- Records shown:
■ ■ ■ ■ ■

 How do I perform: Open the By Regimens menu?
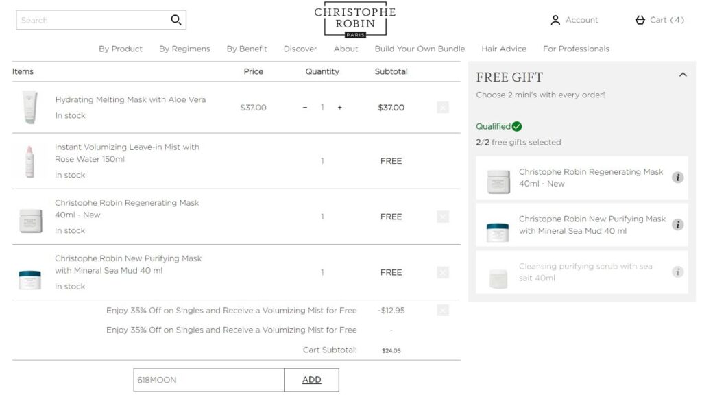[184, 49]
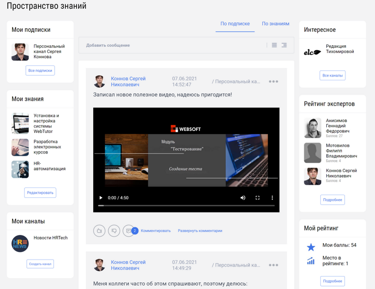Нажмите иконку троеточия у первого сообщения

coord(273,82)
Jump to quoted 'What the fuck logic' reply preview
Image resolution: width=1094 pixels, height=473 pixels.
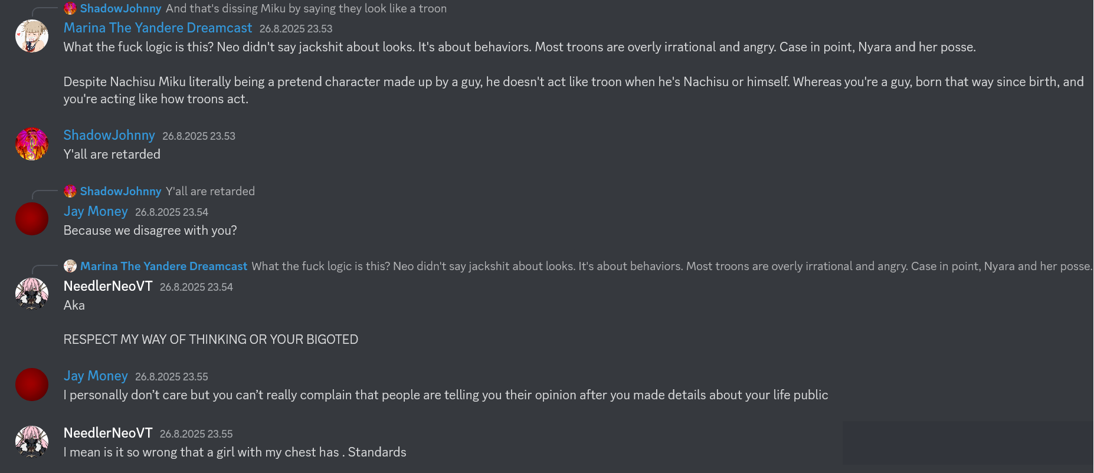point(672,266)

■ ■ ■ ■ ■

- Action item: Omitting the images, copy the listing exactly.

- Your solution:
 How do I perform: Open the By Regimens menu?
[184, 49]
Нажмите иконку троеточия у первого сообщения

coord(273,82)
Jump to quoted 'What the fuck logic' reply preview
Image resolution: width=1094 pixels, height=473 pixels.
point(672,266)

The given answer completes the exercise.